Un rapide rappel pour dire que le Roi Philippe 1er a bénéficié d’une formation militaire de haut niveau, telle qu’elle a déjà été présentée, d’une formation supérieure au Trinity College d’Oxford  et à la Graduate School de l’université de Standford en Californie obtenant le titre de Master of Arts (option sciences politiques) et que par ailleurs, en tant que Prince héritier putatif, il a été doté par son oncle, le Roi Baudouin, d’une Maison civile pour ses missions en Belgique et à l’étranger avant de présider le Conseil d’administration de l’Office belge du commerce extérieur, succédant ainsi à  son père, le Roi Albert II dans cette mission, quelques jours avant la prestation de serment de son père, suite au décès du Roi Baudouin. Il y effectuera toute une série de missions économiques pour défendre l’image et les intérêts de la Belgique, et se préparer également ainsi, aux responsabilités du service de l’Etat. Ce qui l’amena à visiter de nombreux pays  tels : le Vietnam, la Chine, l’Inde, les Philippines, les Emirats du Golfe, Oman, la Turquie, le Mexique, le Chili, les Etats-Unis … et rencontrer leurs dirigeants.

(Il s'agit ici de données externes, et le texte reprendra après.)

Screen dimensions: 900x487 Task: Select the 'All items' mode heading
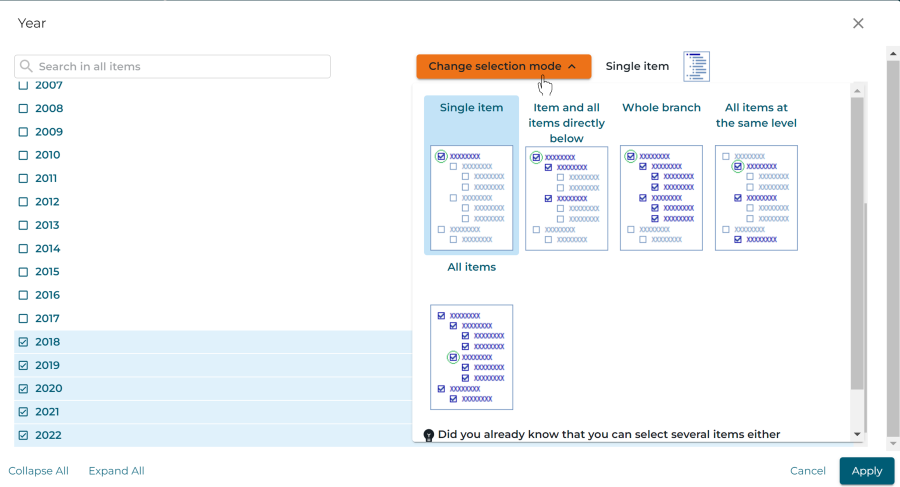(471, 268)
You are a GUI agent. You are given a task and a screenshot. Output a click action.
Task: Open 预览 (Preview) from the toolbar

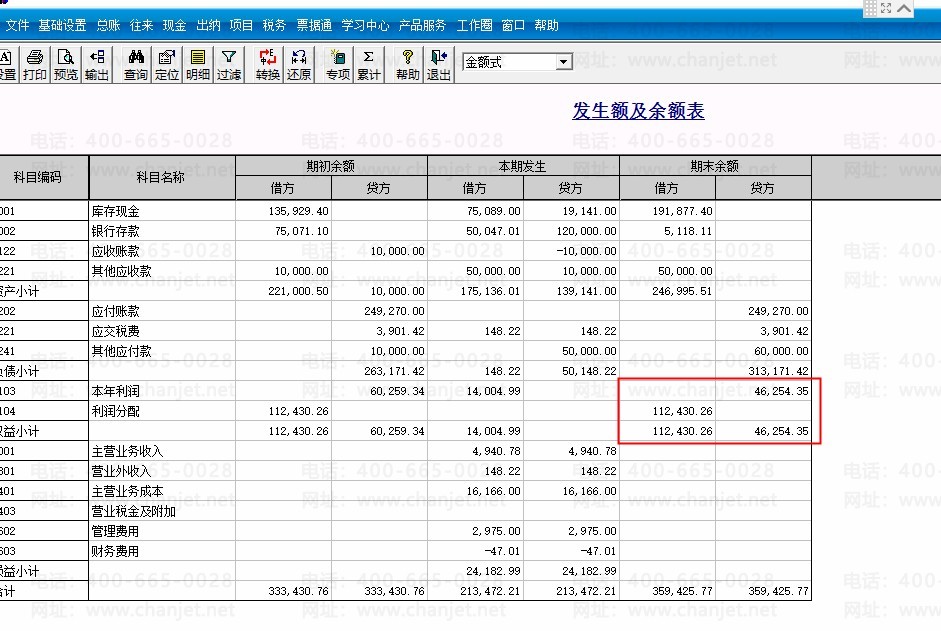[x=66, y=65]
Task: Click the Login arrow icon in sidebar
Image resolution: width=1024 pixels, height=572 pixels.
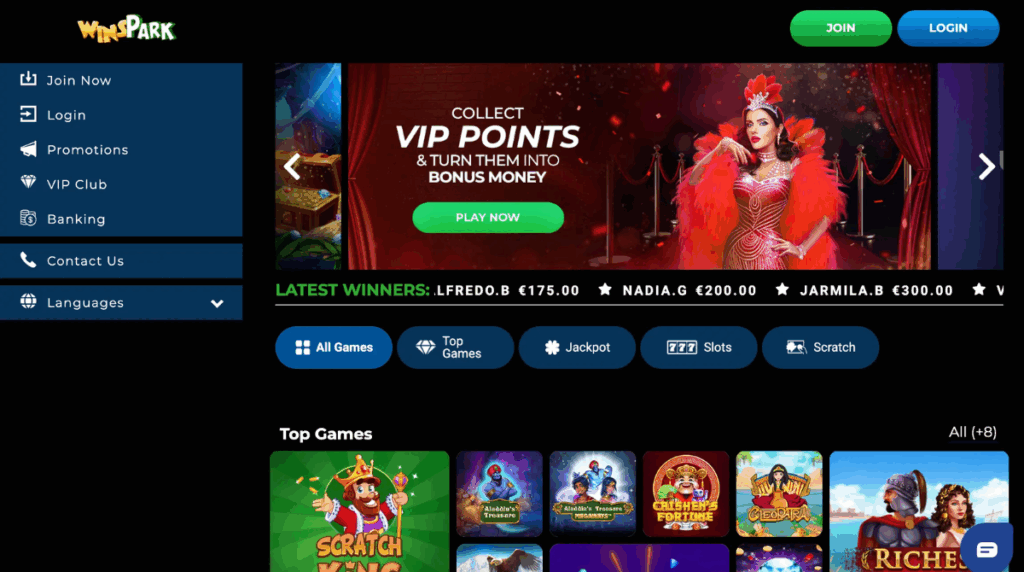Action: 28,114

Le  premier défi et test majeur de Philippe 1er Roi des Belges sera de préserver l’unité de la Belgique, à l’issue des élections législatives du printemps 2014, souhaitons lui pleine réussite.

S’il fallait considérer, de manière rétrospective, les grandes initiatives prises par les différents Rois qui se sont succéder sur le trône de Belgique depuis Léopold 1er, et mesurer leur influence sur le cours de l’histoire belge (ce qui prendrait au moins autant de pages sinon plus), l’on constaterait que celles-ci varient selon les époques, les circonstances et la personnalité de chacun des souverains.

Détailler encore davantage, ce que représente la fonction royale en Belgique nécessiterait encore beaucoup de temps, tout comme présenter les activités de l’ensemble de la famille royale.

Cependant, pour suivre au jour le jour les activités de la Maison royale de Belgique et tout particulièrement celles du Roi, il suffit de se rendre sur le site http : //www. Monarchie.be/fr où, à titre d’exemple, apparaissait dès le lendemain de l’intronisation, parmi les nombreuses informations, le message suivant : « Fidèles à la tradition, Leurs Majestés le Roi et la Reine feront Leurs Joyeuses Entrées dans le pays à partir du mois de septembre. Dans le chef-lieu de chaque province, le Roi et La Reine rencontreront les autorités provinciales et les bourgmestres des communes de la province. Au programme de ces Joyeuses Entrées figurent également, à la demande du Roi et de la Reine, une visite à caractère social, culturel ou économique, un déjeuner de travail consacré à deux thématiques prioritaires pour la province et une promenade festive de rencontre avec la population. Le calendrier de ces Joyeuses Entrées est le suivant : Province du Brabant flamand (Louvain) : vendredi 6 septembre
Province du Brabant wallon (Wavre) : mardi 10 septembre
Province du Hainaut (Mons) : mardi 17 septembre
Province du Limbourg (Hasselt) : mardi 24 septembre
Province d’Anvers (Anvers) : vendredi 27 septembre

On y apprenait également que Sa Majesté le Roi avait déjà reçu dans l’après-midi du 22 juillet au Palais de Bruxelles, les Présidents des Conseils et les Gouvernement des Communautés et des Régions.

 

En conclusion, il est toujours préférable d’écouter ce que disent nos voisins belges, qu’il s’agisse des hommes politiques ou des Belges eux-mêmes, de leur monarchie parlementaire, de la famille royale et de leur Roi, plutôt que de s’égarer dans les chroniques people ou les commentaires de presse, souvent caricaturaux en France, laissant entendre que l’institution royale n’est qu’une monarchie d’opérette.

Interrogeons-nous plutôt sur ce que pourrait apporter de positif à la France, la permanence d’une monarchie parlementaire en France, et pourquoi certains de nos voisins européens l’ont conservée, en nous donnant de beaux exemples de démocratie vivante et apaisée, avec un Chef d’Etat indépendant des partis politiques, symbole de l’unité nationale.